Write out verbatim the stretch of the material from the line containing "Where should I click to: Switch" through the line containing "Open the Person", with both of those lines included.

— Record list —

↓↓↓

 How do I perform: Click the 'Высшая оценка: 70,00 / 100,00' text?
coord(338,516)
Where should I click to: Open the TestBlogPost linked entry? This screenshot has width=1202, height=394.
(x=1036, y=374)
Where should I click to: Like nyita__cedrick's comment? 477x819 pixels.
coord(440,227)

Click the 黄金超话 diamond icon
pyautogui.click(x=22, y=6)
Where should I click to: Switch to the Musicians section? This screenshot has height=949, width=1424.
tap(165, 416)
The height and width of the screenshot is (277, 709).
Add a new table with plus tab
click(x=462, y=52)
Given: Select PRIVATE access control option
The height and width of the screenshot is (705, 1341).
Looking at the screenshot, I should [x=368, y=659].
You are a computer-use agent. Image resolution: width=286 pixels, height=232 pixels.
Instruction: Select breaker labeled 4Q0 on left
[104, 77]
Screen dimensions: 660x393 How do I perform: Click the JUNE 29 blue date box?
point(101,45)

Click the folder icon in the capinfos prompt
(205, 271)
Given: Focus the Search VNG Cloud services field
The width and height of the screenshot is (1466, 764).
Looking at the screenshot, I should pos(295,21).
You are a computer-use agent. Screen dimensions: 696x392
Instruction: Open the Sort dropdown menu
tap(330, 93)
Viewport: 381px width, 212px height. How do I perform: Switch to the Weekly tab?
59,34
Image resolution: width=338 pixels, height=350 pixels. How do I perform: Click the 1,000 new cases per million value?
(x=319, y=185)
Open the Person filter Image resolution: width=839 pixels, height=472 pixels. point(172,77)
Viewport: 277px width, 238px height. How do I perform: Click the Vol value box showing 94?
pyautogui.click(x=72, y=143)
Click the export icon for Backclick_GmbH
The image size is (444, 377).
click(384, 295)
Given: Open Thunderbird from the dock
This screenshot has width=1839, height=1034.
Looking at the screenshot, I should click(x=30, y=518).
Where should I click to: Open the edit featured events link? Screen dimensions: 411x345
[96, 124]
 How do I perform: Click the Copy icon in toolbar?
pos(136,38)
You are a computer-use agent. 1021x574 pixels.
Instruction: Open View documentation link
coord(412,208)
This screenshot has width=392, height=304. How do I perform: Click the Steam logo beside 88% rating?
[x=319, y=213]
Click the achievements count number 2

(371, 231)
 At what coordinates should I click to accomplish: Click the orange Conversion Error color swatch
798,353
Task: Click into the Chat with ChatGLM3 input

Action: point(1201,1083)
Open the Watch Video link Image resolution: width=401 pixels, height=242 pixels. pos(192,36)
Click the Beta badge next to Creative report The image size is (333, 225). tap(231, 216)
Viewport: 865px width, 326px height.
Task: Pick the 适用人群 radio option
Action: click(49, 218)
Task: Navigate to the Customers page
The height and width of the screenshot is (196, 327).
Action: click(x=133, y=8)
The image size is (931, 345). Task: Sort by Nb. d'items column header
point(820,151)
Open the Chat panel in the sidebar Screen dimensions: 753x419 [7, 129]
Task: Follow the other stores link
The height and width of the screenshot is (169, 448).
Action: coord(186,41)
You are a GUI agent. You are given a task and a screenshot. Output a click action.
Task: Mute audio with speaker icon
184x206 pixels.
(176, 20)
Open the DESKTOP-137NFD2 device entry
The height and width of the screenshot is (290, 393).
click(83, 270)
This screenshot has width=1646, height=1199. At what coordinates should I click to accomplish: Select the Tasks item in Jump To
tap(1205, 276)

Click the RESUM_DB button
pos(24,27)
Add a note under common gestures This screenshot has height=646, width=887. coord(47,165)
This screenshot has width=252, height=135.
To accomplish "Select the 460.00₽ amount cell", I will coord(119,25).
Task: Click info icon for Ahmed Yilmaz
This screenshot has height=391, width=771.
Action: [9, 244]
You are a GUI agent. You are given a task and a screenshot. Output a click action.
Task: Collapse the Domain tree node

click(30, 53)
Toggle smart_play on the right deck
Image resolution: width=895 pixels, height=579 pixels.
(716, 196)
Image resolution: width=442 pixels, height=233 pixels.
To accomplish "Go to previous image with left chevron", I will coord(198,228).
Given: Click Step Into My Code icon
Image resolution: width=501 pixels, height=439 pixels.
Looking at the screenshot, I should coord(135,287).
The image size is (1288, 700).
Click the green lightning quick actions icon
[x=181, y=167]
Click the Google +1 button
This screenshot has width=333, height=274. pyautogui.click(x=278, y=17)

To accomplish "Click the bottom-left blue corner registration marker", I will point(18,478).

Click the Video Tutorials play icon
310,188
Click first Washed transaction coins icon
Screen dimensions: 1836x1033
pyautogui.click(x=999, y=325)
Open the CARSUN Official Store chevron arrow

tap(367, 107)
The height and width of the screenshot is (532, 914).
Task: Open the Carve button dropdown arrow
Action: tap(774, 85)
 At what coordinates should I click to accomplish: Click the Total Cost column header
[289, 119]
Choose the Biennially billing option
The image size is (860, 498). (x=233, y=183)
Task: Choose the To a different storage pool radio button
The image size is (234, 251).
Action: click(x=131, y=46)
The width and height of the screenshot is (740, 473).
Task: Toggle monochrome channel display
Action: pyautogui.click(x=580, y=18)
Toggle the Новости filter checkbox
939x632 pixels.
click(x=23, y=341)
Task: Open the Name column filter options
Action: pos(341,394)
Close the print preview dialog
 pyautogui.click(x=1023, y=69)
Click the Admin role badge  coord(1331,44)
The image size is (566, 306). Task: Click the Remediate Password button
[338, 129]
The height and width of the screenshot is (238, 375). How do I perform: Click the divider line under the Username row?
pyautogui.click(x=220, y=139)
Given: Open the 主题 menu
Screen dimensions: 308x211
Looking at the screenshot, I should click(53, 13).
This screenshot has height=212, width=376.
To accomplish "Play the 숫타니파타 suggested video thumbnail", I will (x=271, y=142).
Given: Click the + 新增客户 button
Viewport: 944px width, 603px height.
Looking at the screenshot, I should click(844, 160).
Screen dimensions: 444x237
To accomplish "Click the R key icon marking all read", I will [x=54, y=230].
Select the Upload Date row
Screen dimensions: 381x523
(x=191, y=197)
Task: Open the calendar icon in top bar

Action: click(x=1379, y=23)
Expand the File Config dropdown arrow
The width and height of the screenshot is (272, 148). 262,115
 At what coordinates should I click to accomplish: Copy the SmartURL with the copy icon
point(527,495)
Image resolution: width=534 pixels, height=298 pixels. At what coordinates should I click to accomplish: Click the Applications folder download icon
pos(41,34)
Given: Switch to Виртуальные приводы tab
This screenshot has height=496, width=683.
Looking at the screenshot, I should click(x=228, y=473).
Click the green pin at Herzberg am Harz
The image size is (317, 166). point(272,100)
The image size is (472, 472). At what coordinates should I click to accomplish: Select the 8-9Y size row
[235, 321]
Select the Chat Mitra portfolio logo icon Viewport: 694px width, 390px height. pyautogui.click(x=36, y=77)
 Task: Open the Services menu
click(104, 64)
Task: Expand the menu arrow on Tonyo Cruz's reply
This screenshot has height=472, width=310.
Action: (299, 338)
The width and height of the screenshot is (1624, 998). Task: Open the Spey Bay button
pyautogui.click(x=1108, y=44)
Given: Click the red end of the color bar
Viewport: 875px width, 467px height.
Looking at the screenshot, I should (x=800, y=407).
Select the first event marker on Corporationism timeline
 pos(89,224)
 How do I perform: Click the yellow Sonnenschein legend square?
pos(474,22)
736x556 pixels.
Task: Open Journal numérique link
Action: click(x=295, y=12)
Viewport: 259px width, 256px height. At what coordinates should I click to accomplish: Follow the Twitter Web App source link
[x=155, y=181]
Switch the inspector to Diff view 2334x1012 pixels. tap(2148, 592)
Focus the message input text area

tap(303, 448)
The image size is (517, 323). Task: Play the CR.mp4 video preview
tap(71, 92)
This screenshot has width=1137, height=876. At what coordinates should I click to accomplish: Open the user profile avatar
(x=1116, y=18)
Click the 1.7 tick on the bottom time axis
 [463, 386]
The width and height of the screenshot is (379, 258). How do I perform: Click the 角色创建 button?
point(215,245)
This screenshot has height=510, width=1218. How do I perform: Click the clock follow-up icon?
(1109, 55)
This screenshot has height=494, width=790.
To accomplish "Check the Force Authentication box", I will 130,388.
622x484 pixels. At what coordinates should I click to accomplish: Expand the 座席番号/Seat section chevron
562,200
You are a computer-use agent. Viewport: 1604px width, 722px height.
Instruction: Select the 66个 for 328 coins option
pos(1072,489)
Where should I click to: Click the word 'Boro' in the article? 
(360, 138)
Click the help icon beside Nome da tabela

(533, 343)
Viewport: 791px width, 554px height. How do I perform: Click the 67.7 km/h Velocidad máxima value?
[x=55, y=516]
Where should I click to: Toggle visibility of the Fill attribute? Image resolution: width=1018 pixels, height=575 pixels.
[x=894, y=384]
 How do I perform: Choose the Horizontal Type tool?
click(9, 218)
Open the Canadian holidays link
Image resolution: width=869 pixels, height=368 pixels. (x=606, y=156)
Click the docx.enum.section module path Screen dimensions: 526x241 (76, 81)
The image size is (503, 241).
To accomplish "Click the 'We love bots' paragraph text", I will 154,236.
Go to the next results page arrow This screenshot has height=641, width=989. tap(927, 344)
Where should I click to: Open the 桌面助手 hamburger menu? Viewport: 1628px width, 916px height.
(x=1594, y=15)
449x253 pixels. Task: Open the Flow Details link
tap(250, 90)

↑↑↑

— Output for this task —
Where should I click to: Switch to the Musicians section? This screenshot has height=949, width=1424.
tap(165, 416)
The height and width of the screenshot is (277, 709).
Add a new table with plus tab
click(x=462, y=52)
Given: Select PRIVATE access control option
The height and width of the screenshot is (705, 1341).
Looking at the screenshot, I should [x=368, y=659].
You are a computer-use agent. Image resolution: width=286 pixels, height=232 pixels.
Instruction: Select breaker labeled 4Q0 on left
[104, 77]
Screen dimensions: 660x393 How do I perform: Click the JUNE 29 blue date box?
point(101,45)

Click the folder icon in the capinfos prompt
(205, 271)
Given: Focus the Search VNG Cloud services field
The width and height of the screenshot is (1466, 764).
Looking at the screenshot, I should pos(295,21).
You are a computer-use agent. Screen dimensions: 696x392
Instruction: Open the Sort dropdown menu
tap(330, 93)
Viewport: 381px width, 212px height. How do I perform: Switch to the Weekly tab?
59,34
Image resolution: width=338 pixels, height=350 pixels. How do I perform: Click the 1,000 new cases per million value?
(x=319, y=185)
Open the Person filter Image resolution: width=839 pixels, height=472 pixels. point(172,77)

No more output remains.